HAWLEY “HUCK” WELCH

Fifty years ago the late Lou Stapleton made this remark when he watched a gangling,
square-jawed fifteen year-old schoolboy trot out on a football field for the first time.

“That kid will be a great football player some day”. Lou couldn’t have made a
more exact prediction because that kid was Hawley “Huck” Welch, who, after a brilliant career with Hamilton and Montreal was inducted into Canada’s Football Hall of Fame in 1966.

He did everything the right way when he performed for the Collingwood Collegiate
that season but what impressed Lou most of all was the ease in which Huck sent
up those long, smooth sailing spiraling punts with his educated toe.

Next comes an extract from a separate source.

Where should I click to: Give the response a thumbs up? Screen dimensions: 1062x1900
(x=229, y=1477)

Huck left Collingwood in his sophomore year and moved off to Hamilton. It did not take Huck very long to get established in that hotbed of football. He helped Delta Collegiate win two successive Ontario Secondary Schools titles and the Tigers picked him up at the end of the 1927 season. He never looked back.

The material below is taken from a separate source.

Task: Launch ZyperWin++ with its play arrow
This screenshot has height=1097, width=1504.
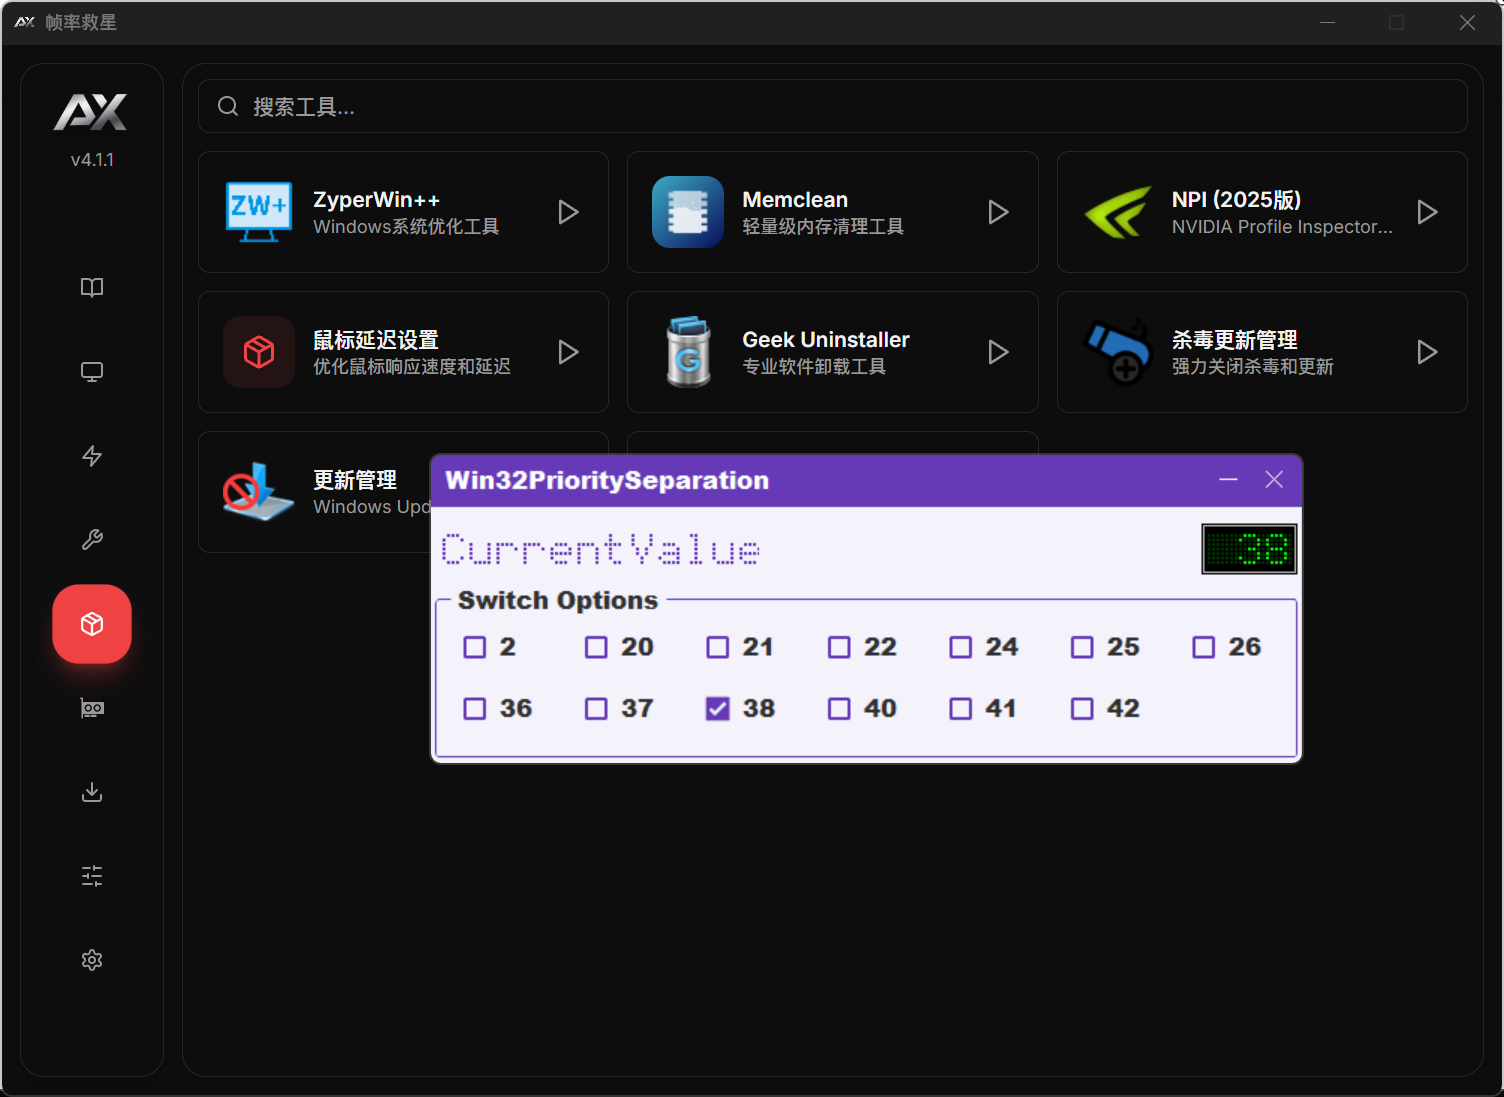Action: (x=568, y=212)
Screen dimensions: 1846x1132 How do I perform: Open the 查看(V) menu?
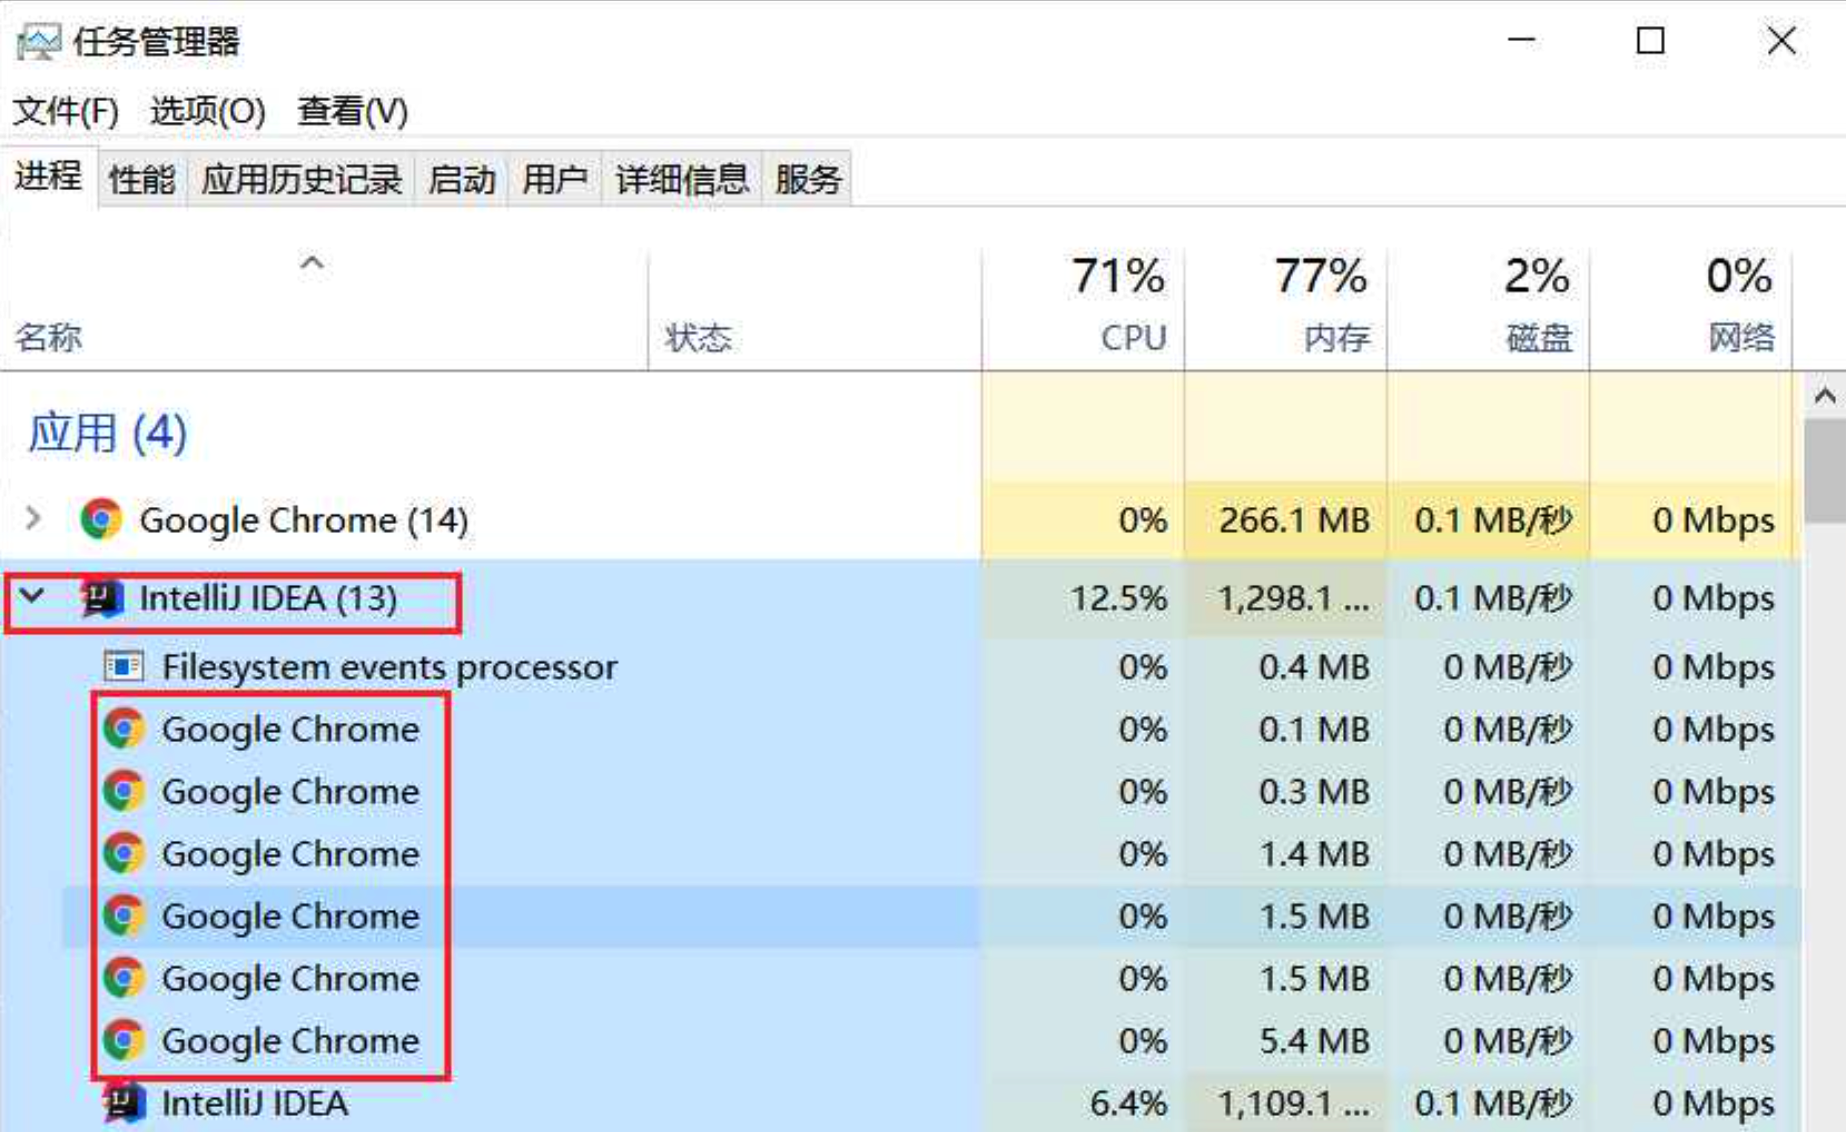[352, 110]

The Tigers won Grey Cups back to back in 1927 and 1928 and the deadly right foot
and broken field running of Huck Welch played no small part in the success of that great Tiger team. They still talk about the kicking duels between Welch and Ab Box of the Argos.

One Saturday afternoon Welch kicked three singles and Box kicked two. Hamilton won 3-2.

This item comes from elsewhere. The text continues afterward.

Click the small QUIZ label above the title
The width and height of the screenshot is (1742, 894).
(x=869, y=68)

Ted Reeve wrote in his column. “Ab Box kicked the ball clean over Hamilton  Mountain and Huck Welch kicked it back.”

He moved over to the Montreal Winged Wheelers in 1930 when Warren Stevens
introduced the forward pass to Canadian football. He helped Montreal win the Grey Cup in 1931 and in 1933 crowned his great football career by winning the Jeff Russell Trophy as the most valuable player in Canadian Football.

He finished his career back in Hamilton in 1937.

Huck served with distinction as an officer in the Royal Hamilton Light Infantry in
World War 11 and we had the pleasure of watching Huck and an all-star Canadian
service football team beat the Americans in London=s White City Stadium in the
spring of 1944. As a matter of fact we managed to pick up a bit of that 5 to 1
money the Yanks were tossing around.